### The records:

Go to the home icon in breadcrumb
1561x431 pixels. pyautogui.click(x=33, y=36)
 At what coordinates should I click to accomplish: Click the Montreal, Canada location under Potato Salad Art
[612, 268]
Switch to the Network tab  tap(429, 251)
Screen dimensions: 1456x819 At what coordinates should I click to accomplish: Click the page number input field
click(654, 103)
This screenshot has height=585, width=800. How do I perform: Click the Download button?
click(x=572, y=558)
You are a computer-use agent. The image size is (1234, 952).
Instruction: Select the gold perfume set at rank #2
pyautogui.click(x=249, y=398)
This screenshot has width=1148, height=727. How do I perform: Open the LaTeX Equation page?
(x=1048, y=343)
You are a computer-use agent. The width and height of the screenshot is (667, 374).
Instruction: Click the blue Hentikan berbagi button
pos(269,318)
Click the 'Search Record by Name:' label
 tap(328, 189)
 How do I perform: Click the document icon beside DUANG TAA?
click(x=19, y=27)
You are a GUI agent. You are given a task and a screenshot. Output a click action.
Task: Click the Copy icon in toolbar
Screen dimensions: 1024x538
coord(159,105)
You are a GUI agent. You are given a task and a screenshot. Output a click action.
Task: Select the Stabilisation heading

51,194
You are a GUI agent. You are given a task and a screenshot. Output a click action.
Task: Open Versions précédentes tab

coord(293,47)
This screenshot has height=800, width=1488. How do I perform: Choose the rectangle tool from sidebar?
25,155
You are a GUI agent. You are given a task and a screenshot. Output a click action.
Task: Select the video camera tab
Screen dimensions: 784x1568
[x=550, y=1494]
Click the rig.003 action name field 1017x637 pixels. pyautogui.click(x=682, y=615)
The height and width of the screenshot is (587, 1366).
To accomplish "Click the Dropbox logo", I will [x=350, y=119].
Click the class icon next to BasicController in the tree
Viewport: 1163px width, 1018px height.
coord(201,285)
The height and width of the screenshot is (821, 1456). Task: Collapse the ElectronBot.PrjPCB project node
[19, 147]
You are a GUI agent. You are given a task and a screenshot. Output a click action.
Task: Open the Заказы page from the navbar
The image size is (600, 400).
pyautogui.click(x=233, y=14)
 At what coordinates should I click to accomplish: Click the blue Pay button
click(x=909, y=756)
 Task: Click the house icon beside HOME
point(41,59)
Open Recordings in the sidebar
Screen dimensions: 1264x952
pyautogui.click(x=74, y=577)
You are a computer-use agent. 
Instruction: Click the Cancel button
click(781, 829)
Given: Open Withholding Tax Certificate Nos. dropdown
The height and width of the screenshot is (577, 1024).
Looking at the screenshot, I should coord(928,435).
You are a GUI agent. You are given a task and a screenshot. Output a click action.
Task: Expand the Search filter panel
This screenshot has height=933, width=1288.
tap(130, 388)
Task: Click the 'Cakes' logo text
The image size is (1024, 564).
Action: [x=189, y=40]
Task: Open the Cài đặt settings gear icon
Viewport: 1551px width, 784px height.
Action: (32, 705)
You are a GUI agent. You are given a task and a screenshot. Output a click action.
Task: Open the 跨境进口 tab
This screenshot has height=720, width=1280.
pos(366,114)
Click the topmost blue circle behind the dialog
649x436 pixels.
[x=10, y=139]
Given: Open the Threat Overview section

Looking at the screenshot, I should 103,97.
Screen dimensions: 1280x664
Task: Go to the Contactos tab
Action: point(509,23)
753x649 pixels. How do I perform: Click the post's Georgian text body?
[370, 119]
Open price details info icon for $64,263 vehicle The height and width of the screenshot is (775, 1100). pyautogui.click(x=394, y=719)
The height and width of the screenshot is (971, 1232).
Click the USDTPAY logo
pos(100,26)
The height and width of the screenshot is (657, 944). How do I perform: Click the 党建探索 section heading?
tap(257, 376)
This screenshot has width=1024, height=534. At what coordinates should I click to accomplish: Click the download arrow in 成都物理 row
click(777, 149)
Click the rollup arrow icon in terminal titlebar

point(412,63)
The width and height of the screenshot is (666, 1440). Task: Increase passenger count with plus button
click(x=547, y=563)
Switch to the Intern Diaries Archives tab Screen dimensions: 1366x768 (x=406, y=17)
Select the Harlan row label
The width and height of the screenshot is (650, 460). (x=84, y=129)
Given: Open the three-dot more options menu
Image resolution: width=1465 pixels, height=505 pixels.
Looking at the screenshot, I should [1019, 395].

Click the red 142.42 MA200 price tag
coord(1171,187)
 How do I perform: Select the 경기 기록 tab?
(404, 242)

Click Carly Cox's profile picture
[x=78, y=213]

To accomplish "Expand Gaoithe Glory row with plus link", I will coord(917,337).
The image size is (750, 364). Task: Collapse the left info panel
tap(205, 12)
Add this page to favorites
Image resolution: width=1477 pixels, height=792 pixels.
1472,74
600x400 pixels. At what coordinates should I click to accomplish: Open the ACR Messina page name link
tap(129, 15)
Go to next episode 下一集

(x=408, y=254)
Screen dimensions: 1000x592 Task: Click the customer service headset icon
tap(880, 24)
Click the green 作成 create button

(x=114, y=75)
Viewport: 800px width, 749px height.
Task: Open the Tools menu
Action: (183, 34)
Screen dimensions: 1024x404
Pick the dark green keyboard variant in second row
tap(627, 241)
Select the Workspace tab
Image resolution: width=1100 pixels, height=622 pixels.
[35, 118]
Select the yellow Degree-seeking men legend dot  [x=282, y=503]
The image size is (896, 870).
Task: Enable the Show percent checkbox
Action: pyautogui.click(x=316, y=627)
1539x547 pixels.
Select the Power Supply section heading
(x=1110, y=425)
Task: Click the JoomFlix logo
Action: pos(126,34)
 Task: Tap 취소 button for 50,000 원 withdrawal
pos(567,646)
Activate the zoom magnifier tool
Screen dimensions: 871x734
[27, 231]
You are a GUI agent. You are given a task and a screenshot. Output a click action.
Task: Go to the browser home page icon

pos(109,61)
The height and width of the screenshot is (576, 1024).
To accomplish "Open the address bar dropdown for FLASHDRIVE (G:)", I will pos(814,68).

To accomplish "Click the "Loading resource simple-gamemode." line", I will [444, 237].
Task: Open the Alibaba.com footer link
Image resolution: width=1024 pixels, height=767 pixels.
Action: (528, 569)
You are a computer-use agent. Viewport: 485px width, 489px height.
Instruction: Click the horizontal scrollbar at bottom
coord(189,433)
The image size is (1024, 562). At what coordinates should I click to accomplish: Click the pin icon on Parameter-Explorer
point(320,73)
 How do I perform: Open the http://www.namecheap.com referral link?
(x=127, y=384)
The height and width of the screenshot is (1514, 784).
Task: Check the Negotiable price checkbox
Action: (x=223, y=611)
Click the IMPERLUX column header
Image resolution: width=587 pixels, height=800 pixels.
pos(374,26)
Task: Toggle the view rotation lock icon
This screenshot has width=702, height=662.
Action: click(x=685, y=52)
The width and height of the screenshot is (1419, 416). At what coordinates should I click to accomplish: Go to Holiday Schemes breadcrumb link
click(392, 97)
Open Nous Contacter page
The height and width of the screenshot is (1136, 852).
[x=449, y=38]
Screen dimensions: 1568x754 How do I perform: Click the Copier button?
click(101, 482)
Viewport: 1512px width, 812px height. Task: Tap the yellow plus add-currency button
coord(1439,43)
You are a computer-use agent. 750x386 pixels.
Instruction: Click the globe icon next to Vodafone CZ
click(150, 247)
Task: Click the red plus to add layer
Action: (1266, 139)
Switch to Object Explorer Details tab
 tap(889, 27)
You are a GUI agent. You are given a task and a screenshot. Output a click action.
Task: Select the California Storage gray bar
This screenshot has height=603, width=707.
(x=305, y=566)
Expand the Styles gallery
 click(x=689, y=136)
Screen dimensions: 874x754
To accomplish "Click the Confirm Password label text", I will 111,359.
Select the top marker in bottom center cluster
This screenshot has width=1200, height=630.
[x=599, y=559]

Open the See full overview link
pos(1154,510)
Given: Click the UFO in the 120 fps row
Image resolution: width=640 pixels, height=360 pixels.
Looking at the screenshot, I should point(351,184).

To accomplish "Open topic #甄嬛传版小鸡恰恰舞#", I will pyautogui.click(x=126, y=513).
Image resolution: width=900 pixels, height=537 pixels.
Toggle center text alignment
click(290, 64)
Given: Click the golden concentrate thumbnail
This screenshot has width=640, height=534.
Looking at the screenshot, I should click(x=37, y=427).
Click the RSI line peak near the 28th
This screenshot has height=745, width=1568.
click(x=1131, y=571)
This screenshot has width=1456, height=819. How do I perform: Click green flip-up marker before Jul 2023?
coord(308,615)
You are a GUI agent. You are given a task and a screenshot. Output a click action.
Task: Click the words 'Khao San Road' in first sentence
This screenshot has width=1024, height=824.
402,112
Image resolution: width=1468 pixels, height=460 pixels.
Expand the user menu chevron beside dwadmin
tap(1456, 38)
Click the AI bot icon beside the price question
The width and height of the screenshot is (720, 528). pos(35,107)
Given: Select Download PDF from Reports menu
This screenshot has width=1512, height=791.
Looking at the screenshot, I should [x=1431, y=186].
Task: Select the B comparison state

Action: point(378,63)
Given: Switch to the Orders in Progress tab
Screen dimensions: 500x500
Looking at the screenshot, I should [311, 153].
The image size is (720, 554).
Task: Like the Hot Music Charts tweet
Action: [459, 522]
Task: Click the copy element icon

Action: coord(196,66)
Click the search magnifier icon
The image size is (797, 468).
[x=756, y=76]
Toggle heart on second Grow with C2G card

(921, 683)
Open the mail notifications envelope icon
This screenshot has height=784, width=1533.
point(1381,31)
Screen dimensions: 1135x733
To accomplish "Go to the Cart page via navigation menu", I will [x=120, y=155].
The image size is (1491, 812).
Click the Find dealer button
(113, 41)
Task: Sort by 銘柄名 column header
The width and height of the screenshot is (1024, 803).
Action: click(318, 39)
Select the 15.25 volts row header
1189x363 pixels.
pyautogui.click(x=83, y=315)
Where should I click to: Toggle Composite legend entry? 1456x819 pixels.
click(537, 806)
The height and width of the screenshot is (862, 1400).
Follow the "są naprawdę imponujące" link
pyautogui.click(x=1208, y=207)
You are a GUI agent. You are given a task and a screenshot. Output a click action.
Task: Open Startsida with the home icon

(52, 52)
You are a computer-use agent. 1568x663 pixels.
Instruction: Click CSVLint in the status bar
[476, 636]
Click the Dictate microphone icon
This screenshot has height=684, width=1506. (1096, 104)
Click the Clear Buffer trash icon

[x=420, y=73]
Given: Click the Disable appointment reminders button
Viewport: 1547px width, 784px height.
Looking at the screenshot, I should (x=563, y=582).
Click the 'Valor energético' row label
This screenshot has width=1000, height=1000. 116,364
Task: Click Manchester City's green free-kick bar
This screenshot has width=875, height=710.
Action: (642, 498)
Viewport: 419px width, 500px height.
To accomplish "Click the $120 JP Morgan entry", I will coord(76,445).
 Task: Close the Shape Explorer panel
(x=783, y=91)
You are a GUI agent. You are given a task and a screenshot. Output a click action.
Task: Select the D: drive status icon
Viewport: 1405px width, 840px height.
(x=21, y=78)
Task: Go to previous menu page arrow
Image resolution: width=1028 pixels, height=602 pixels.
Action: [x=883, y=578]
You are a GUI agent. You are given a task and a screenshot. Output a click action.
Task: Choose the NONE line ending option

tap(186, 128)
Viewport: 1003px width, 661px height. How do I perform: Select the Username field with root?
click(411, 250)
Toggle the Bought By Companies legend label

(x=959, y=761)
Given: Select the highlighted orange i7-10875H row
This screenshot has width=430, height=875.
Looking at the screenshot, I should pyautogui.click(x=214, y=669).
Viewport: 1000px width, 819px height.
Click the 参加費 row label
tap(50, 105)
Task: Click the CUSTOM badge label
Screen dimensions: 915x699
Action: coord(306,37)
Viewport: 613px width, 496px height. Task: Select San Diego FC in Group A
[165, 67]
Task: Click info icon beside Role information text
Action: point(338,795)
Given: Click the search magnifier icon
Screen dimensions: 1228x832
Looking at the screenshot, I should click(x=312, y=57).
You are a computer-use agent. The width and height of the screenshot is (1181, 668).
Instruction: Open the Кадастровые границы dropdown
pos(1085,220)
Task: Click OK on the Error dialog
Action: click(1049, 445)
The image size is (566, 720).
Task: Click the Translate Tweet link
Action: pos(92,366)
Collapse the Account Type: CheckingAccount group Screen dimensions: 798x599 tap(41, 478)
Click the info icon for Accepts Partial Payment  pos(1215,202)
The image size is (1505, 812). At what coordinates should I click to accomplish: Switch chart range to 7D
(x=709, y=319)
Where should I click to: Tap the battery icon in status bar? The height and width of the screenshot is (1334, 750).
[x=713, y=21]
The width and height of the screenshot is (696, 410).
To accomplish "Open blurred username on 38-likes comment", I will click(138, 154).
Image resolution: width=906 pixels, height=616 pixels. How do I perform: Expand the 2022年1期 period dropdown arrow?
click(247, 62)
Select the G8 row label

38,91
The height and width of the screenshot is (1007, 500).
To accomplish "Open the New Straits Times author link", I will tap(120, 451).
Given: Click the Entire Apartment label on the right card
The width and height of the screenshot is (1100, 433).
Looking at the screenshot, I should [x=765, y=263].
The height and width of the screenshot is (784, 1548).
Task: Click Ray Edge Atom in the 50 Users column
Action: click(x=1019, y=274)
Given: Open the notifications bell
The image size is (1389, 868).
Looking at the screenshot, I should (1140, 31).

### Task to carry out:
Print the part of the material above that opens with the line containing "Given: Click the Disable" and closes with the line containing "Action: (642, 498)", reproducing each line exactly.

### Result of this task:
Given: Click the Disable appointment reminders button
Viewport: 1547px width, 784px height.
Looking at the screenshot, I should (x=563, y=582).
Click the 'Valor energético' row label
This screenshot has width=1000, height=1000. 116,364
Task: Click Manchester City's green free-kick bar
This screenshot has width=875, height=710.
Action: (642, 498)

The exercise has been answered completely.